Mengenai kerja sama dengan PDI-P, Oesman mengatakan, pihaknya belum membahas hal di luar dukungan terhadap Ganjar. Belum ada pula pembicaraan ihwal bakal calon wakil presiden (cawapres) untuk mendampingi Ganjar. Apalagi para bakal capres dari gabungan parpol lain juga belum ada yang mengumumkan bakal cawapresnya. ”Kita tunggu-tunggu dululah, tunggu dulu tanggal mainnya,” tutur Oesman.
Unjuk kekuatan
Direktur Eksekutif Parameter Politik Indonesia Adi Prayitno mengatakan, deklarasi dukungan dari parpol terhadap bakal capres merupakan upaya memberikan kesan bahwa sosok yang bakal diusung memiliki dukungan politik yang kuat. Padahal, dalam konteks pilpres di Indonesia, dukungan parpol terhadap para kandidat tidak berpengaruh lebih signifikan ketimbang citra personal kandidat yang berkontestasi. Jumlah parpol yang mendukung kandidat pun tidak serta merta menjamin kemenangan di pilpres.
”Presiden Susilo Bambang Yudhoyono dan Presiden Joko Widodo adalah contoh nyata figur yang didukung oleh sedikit partai, tetapi bisa memenangi pertarungan,” kata Adi.
Menurut Adi, gabungan parpol pendukung Ganjar menghadapi tantangan yang sama dengan koalisi parpol pendukung bakal capres lain. Koalisi dimaksud adalah Partai Gerindra, Partai Kebangkitan Bangsa (PKB), Partai Golkar, dan Partai Amanat Nasional (PAN), yang mendukung Menteri Pertahanan Prabowo Subianto sebagai bakal capres.
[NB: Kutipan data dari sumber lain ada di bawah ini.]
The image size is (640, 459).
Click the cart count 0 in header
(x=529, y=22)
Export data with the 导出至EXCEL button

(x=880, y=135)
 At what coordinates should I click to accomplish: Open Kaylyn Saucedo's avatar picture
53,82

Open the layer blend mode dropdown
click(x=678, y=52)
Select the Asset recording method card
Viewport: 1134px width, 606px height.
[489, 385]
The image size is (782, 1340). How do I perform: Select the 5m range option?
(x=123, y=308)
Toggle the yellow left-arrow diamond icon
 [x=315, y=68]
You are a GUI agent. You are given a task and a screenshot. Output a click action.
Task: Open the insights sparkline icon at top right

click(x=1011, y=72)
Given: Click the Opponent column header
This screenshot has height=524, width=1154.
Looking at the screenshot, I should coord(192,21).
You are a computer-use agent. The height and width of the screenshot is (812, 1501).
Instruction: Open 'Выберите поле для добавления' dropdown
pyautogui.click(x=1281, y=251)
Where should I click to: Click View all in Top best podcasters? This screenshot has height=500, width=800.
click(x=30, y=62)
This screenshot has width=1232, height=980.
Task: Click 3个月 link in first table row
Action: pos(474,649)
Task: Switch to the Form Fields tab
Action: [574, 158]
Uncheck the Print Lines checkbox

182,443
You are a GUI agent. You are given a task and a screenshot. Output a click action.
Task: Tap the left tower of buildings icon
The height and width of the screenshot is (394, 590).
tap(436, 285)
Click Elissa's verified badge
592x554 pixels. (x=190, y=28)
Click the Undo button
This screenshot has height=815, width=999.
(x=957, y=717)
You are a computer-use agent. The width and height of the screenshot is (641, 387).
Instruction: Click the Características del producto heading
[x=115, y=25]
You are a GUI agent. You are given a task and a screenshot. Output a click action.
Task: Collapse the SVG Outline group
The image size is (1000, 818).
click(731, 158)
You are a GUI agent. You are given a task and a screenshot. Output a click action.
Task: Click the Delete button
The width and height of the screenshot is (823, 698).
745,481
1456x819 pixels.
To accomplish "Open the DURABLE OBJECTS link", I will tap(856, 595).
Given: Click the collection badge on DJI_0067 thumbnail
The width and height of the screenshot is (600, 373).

Juga Koalisi Perubahan untuk Persatuan, terdiri dari Partai Nasdem, Partai Demokrat, dan Partai Keadilan Sejahtera (PKS) yang mendukung bakal capres, yakni mantan Gubernur DKI Jakarta Anies Baswedan.
Direktur Eksekutif Parameter Politik Indonesia Adi Prayitno di ruang tunggu Kompas TV, Minggu (5/8/2018) malam.
Dukungan dari banyak parpol, tambah Adi, bisa berpotensi kontraproduktif terhadap elektabilitas bakal capres. Di tengah konteks rendahnya identitas kepartaian di Indonesia, publik cenderung bersikap apatis dan berpandangan buruk pada parpol. Karena itu, semakin sering bakal capres mendapatkan deklarasi dukungan, ia akan makin diasosiasikan dengan partai yang umumnya dianggap berjarak dengan masyarakat.
Menurut dia, preferensi publik untuk memilih lebih dipengaruhi sosok capres yang berkontestasi. Bahkan, pemilih juga cenderung tidak mempertimbangkan parpol pengusung capres yang mereka sukai. Untuk itu, alih-alih unjuk kekuatan pendukung, parpol hendaknya bisa membantu capres untuk membangun citra kandidat yang dekat dengan rakyat.
”Di level praktik, publik suka dengan calon yang hampir setiap hari menyambangi mereka, mengajak berdialog, diskusi, bertanya tentang kesulitan hidup yang dialami, dan syukur-syukur bisa memberikan bantuan yang konkret,” kata Adi.